Busy Bodies

Photo by Tim Giller
Photo by Tim Giller

By the time my eyes landed on the movement in the water that Tim had pointed to it slapped it's tail and dove under the water. After a few minutes the head reemerged and kept it's course up the chocolate milk water of the Green River in Canyonlands National Park. We were out for a five day float and, ignorantly, a beaver is the last wild animal I had expected to see in this expanse of desert. Previously, I had tried in vain to see the beaver family that had taken up residence in downtown Martinez, CA. They caused quite a stir one year when the flooding from their dam almost reached the local shops' doorways. After we learned that there was a very active little beaver near Sagehen Creek Field Station, where we camped for our California Naturalists class last summer, Tim and I made a point to get out to the valley early before breakfast to see if we could catch a glimpse before they burrowed in for the day. It was easy enough to find the fresh cut stumps along the stream's path, the many willow branches that had fallen off his haul while being dragged towards the beaver's lodges or dams and the watery game trails meant to keep him safe in the water where they can keep a steady 6-mph clip with their oil slicked fur and webbed back feet. Once we felt confident that we had found the most active spot we settled in for a quiet wait to no avail. The next morning we aimed even earlier and copped a squat. For a brief fleeting moment we saw a little brown head skimming the water before it dove back down.

Dam
Dam

Beavers are perfectly designed for their watery life with clear membranes to protect their eyes and valves to close their ears and nostrils. They also have skin flaps to seal their mouths around their front incisors so that they can still carry branches while under water. Amazingly they can stay under water for a full 15 minutes before needing to come up for air. Vigilant and accomplished engineers the beaver builds dams (some up to 100ft long!) along streams and rivers to slow the water for both protecting the lodge down river and to mellow and deepen the water for better swimming. Beavers play a vital role in creating meadows by this backing up of the water. The meadows keep the trees from filling in or it kills them off by drowning them out. The meadows and pools are habitat for insects and aquatic plants. Fish and frogs eat the insects, moose and fowl eat the aquatic plants. The fish and frogs are also a food source for predatory birds. The lodges themselves are masterfully designed usually with two water entrances not only for them to come and go safely but it makes for a good swimming hole for baby beavers, who take to the water within an hour of being born. Having a second hole makes for an easy exit should the beaver's #1 predator, the river otter, make an appearance.

Like many thick furred animals they were hunted in astounding numbers during a time when beaver fur was quite the fashion. Beavers are a great come back story in that, with protection and reintroduction, they have managed since the 1940's to fill back in their original North American range. To the point where some consider them a pest of sorts. The range is massive. They can be found in almost all of Canada and the US except most of Florida, Nevada, Southern California and the tree-less tundra of the north.
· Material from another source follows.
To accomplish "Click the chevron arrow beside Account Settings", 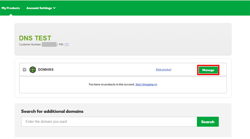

Most likely because of their initial abundance the beaver started showing up on everything from the first Canadian coat of arms to magazine titles. In 1975 Canada bestowed the beaver the honor of becoming an official symbol of their sovereignty. Driving along highway 17 from Ottawa to Sault Ste Marie we point out a lodge to each other every km or so. Thankfully we didn't see any roadside, if you catch my drift. Walking along the River Aux Sable from our campsite at Chutes Provincial Park I catch a swirl of brown fur in the water below the hill we're standing on. Tim catches it at the same time and we still our pace and sort of hide amongst the trees hoping it'll pop back up with us unnoticed. Sure enough after a few patient minutes there's our beaver chug, chug, chugging up the river. One could easily see his little paddle slipping slightly from side to side to steer his course. At one point he moves past a branch and then doubles back to check it out before moving on again. It seemed it was more the effort of trying to avoid notice while moving up river and not our “camouflaging” in the trees that had him paying us no nevermind. He didn't even seem fazed much by the ruckus of the folks camped out in the group camp, there to enjoy celebrating the “May long weekend” rather than really take in the nature swimming right past them. After several minutes we moved on not wanting to stress him out, after all his night was just beginning and as beaver nights go he surely had a lot of work to do.

Beavers are still trapped, mostly for a food source. Those that know say the meat is tasty and the paddle is considered a delicacy. I have a lot of respect for those that are able to feed themselves off what the land provides them, and make use of all the parts. Still though when I found myself running my fingers through a magnificently thick and soft beaver pelt hung up for sale in a small town supply store in the U.P. the very next day, I couldn't help but feel conflicted about the life that once was. I guess I have an extra soft spot for nature's engineers.